Here’s How to Achieve the Perfect Choir Mix

Volunteers and live sound professionals alike often find that amplifying their choir artfully can be a difficult task. What should be straightforward often isn’t since the microphones, their placement, the PA system and the processing are all interconnected. When they don’t all work in tandem, you will hear the following symptoms:
- Feedback, noise and distortion.
- An amplified choir sound that doesn’t blend well with the actual acoustical sound of the choir in the room or something that sounds thin and artificial on recordings, live streams and in overflow rooms.
- Spotlighting of the choir members located directly in front of the microphones, which makes the choir sound a lot smaller than it really is.
- Low intelligibility and lack of detail.
So, let’s start by organizing our sound goals into something resembling “Maslow’s hierarchy of choir miking needs”. You can’t get to the top level until you master each phase below.
LEVEL ONE: AVOID BAD THINGS
You simply need to avoid bad things like feedback, noise and distortion. Use the minimum number of microphones placed as close to the choir as possible with minor corrective processing. (Use a high-pass filter somewhere around 100Hz to block low frequencies that aren’t important for choir sound and can cause feedback from subwoofers). Additionally, the microphones of choice should have the largest amount of rear rejection possible and the null should be aimed towards the PA. The PA should be optimized for even and controlled coverage across the room while avoiding splashing the stage with sound. It’s worth noting that if large amounts of corrective processing are necessary just to avoid feedback, then this might be as good as it gets for the time being. You’re going to be staying at this Base Level until you upgrade the signal chain in order to achieve the higher-level goals.
LEVEL TWO: MAINTAIN CONTROL
Level Two is all about maintaining control. Don’t overdo it. Simplicity rules. Your live sound goal is to simply cover the space evenly – to let the collective voice wash over everyone without unwittingly boosting the band, the orchestra or the audience. Your main tools here are mic choice and placement but processing, such as EQ, filtering and gates or expanders can help as well. When you nail this, you’re most of the way to a good mix. Everything up from here is just the icing on the cake.
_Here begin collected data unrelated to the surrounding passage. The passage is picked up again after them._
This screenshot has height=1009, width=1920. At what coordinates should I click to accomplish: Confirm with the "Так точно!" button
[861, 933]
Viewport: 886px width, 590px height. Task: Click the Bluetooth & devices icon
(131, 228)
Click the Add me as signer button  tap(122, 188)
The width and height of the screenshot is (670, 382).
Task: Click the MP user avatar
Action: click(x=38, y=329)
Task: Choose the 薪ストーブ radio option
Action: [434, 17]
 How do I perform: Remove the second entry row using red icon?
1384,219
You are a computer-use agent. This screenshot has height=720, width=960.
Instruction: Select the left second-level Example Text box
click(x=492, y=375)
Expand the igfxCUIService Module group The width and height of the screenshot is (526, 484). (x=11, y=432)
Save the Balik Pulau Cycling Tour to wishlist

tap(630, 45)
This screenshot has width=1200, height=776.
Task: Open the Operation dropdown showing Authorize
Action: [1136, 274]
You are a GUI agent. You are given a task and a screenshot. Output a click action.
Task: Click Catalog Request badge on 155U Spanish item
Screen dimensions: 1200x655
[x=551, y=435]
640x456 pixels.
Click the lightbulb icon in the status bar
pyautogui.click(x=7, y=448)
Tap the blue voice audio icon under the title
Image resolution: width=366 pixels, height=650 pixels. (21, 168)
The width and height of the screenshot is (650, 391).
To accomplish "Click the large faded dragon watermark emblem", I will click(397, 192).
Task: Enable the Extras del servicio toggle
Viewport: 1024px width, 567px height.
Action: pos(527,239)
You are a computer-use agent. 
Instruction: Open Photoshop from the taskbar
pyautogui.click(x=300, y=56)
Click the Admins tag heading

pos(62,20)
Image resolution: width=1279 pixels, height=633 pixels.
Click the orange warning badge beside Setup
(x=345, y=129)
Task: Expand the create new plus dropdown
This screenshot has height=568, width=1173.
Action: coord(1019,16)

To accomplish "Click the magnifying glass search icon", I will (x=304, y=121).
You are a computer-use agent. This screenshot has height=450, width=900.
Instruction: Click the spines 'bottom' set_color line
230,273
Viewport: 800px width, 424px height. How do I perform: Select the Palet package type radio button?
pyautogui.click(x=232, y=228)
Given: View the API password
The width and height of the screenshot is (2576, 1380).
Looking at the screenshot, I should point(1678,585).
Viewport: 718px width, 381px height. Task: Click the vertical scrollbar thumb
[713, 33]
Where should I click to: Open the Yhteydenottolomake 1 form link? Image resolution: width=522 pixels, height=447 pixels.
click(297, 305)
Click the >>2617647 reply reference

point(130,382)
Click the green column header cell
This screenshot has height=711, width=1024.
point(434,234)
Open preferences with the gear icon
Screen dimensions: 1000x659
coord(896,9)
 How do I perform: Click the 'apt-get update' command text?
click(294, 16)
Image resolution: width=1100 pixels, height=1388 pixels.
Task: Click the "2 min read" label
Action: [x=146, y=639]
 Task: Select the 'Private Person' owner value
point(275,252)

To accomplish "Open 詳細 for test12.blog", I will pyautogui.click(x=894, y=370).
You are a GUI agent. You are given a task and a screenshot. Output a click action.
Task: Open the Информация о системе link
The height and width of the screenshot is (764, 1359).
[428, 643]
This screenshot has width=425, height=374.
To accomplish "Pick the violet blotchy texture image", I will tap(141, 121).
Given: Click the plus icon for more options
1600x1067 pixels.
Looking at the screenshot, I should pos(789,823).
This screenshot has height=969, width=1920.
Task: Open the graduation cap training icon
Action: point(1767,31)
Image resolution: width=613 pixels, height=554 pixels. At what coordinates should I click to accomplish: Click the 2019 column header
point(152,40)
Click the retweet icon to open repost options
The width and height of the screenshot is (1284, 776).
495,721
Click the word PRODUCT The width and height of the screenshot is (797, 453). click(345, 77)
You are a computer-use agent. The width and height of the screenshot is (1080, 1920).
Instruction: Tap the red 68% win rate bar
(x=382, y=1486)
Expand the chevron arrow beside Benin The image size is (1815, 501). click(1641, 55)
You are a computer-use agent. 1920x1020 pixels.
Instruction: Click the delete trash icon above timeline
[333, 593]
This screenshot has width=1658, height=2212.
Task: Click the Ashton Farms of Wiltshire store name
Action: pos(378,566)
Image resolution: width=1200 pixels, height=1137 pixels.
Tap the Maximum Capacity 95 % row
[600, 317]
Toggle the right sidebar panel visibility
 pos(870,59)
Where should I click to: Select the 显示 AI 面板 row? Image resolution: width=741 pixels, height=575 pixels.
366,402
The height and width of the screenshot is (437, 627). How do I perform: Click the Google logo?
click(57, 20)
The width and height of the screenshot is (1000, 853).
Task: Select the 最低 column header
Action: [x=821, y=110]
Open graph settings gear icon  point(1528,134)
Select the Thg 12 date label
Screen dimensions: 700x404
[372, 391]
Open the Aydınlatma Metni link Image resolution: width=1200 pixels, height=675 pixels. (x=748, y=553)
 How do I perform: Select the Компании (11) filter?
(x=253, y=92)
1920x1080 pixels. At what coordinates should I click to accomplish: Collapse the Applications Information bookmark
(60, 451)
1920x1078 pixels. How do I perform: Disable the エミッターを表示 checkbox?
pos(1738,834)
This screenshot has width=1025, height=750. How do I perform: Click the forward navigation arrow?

LEVEL THREE: INTELLIGIBILITY
Level Three is intelligibility but not in the same sense as when you’re mixing for speech. We want the blended harmonies of the total group voice. We don’t want any individuals to stand out. We want the intelligibility of everyone around the microphone to be heard clearly and equally. The better we do this, the more we convey a sense of size. To achieve this, lean into microphones with the flattest and most consistent off-axis frequency response possible.
LEVEL FOUR: PRESENCE
Level Four is all about presence. Focus on blending the choir’s acoustic output seamlessly with the PA so that in-person guests can’t tell where one sound source ends and the other begins. Your goal is to make the sound bigger, not louder. To do this well, you’ll need microphones with a gentle proximity effect and with the least amount of color (or else you’ll be wasting a lot of corrective processing that will prevent you from moving up to Level Five).
Here’s a pro tip for your remote guests once you’ve achieved this natural, life-like sound. Add a pair of omnidirectional room mics for your broadcast mix. Blend those in softly to invite your streamers into the room with you and to make them feel that they are right there sharing the same experience as everyone else. They may not be able to pinpoint what sounds different or why, but they will feel it and, in a blind A/B test, your remote audience will pick your room mic mix every time.
LEVEL FIVE: ART & CREATIVITY
And, finally, now that all the fundamentals are in place, it’s time to have some fun, just don’t overdo it and blow all the work you just did. Level Five is where you can subtly enhance the sound. Add a bit of richness and fullness to the bass section. Add air and enhance clarity and articulation by carefully boosting high frequencies. Cut out low-mids to improve the way the choir fits into the mix with lead vocals and instruments. And that’s it. That’s the best way that you and your skills can be of service.